#### Data:
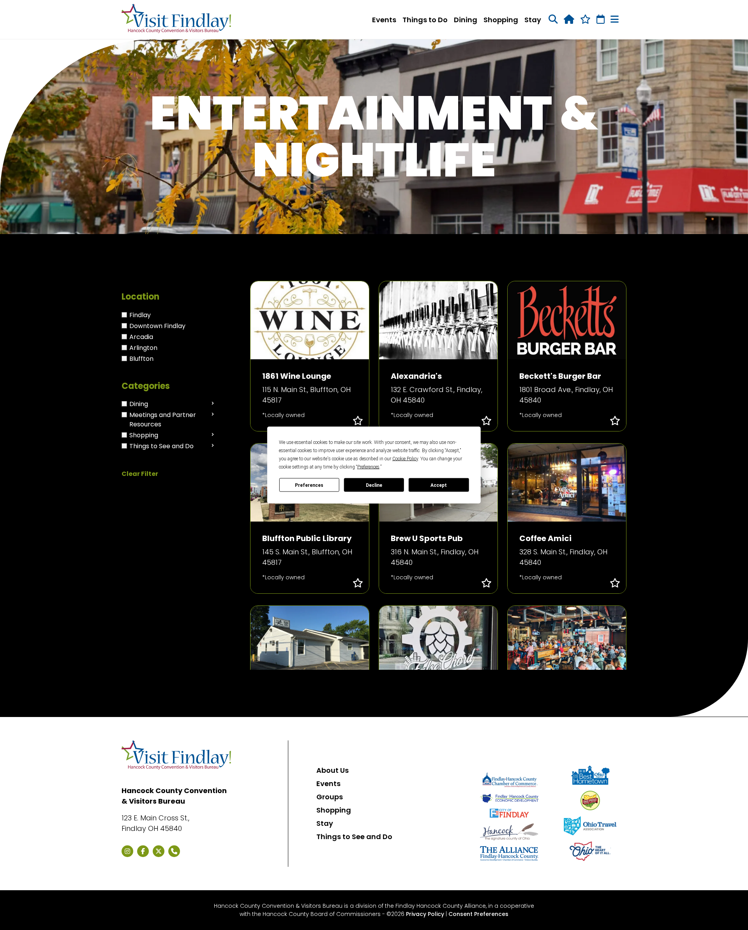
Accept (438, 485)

==

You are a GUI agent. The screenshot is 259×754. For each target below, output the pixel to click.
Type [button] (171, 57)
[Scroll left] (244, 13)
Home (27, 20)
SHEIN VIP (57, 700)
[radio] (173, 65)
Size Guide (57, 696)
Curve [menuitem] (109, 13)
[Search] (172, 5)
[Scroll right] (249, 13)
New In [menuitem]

* * *

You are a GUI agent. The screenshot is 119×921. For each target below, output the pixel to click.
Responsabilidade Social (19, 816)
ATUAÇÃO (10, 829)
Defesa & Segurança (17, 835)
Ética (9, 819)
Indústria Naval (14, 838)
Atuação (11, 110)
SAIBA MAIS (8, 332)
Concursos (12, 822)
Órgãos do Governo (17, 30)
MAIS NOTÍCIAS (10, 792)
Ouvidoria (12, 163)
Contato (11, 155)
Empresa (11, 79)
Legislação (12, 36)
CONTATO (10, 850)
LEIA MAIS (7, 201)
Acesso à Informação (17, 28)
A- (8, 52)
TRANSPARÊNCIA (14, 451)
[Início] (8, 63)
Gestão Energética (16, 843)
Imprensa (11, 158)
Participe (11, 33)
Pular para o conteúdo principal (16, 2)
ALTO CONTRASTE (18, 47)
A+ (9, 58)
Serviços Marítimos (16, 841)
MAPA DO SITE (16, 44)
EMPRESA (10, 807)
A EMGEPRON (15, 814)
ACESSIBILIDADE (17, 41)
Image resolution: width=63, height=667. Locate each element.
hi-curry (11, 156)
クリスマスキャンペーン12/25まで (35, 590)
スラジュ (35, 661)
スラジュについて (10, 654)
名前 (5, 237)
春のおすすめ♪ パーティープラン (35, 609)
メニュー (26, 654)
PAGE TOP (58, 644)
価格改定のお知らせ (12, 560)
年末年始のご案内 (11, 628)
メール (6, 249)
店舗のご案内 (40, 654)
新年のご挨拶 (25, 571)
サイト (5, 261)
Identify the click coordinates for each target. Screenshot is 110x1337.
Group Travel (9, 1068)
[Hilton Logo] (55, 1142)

#### Exercise instructions:
Copy out the lines from the one with "サイト (5, 261)" up to and including the one with "[Hilton Logo] (55, 1142)", unchanged.

#### Solution:
サイト (5, 261)
Identify the click coordinates for each target. Screenshot is 110x1337.
Group Travel (9, 1068)
[Hilton Logo] (55, 1142)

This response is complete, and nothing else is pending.